In recent years, the rapid development of deep neural networks and the widespread use of large-scale datasets have driven the emergence of many new applications. For example, Generative Adversarial Networks (GANs) [1] are capable of generating fake content that is almost indistinguishable from real content. In particular, current deep learning-based facial forgery techniques, due to their open-source nature and ease of use, have led to a surge in the number of fake videos on the internet, causing significant negative societal impacts. To mitigate the abuse and malicious use of these deepfake technologies, researchers have conducted extensive studies on fake video detection and proposed a series of methods to identify these forged models. Afchar et al. designed several small convolutional modules to capture the micro-features of tampered images. Rossler et al. utilized the Xception architecture to train both full frames and faces of videos. Nguyen designed a capsule network that extracts facial features using VGG19, followed by classification with a capsule network to distinguish fake images or videos. Mo et al. [2] used high-pass filtering and background as inputs. Ding et al. [3] employed transfer learning and fine-tuned ResNet18. Nguyen et al. [4] designed a Y-shaped decoder, combining segmentation and reconstruction loss with classification, using segmentation to assist classification. These detection methods perform well on benchmark datasets. However, existing research indicates that deep learning methods are highly sensitive to perturbations and processing operations in real-world scenarios [5]. In particular, these models face several challenges in practical applications: •

Strong Contrast Interference: In real-world scenarios, strong contrast between the foreground and background can cause the model to over-focus on background information, neglecting forgery details in the foreground. For example, in scenes with very complex and high-contrast backgrounds, the model may mistakenly classify forged content as normal because it relies too much on background features and overlooks subtle differences in the foreground.

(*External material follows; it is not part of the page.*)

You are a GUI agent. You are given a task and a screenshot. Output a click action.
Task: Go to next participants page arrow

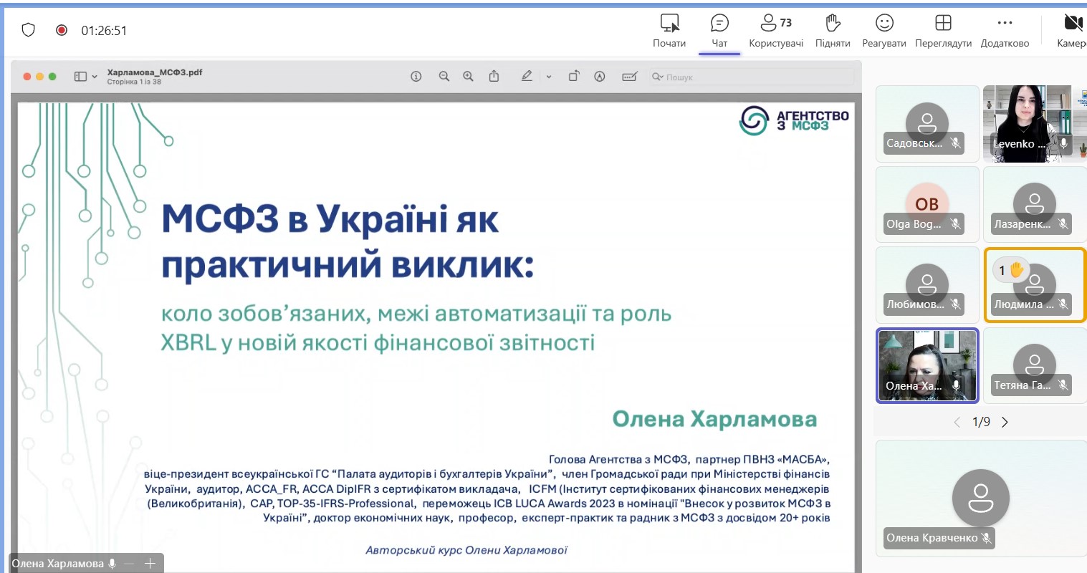click(x=1005, y=422)
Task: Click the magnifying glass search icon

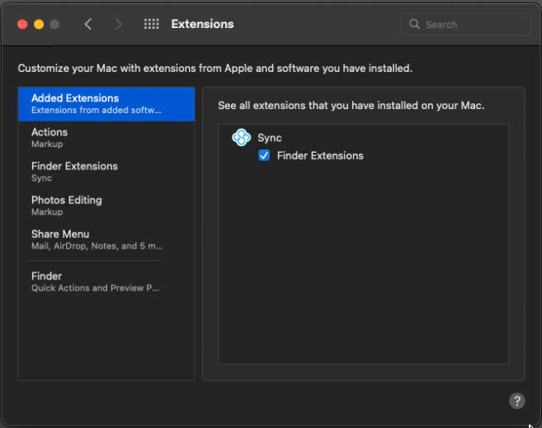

Geometric Distortion: Geometric distortions in images, such as deformation or warping, can affect the model's recognition ability. For instance, when an image is distorted due to the camera angle or lens distortion, the model may fail to accurately identify forged content, reducing classification accuracy.

Weather Condition Changes: Changes in weather conditions, such as rain or haze, can reduce the clarity and contrast of images or videos. Thus, under low-contrast or blurry conditions, the model may struggle to extract features of forged content, leading to a significant decrease in classification accuracy. For example, fake videos captured in rainy conditions may become blurry, making it difficult for the model to effectively detect forged features.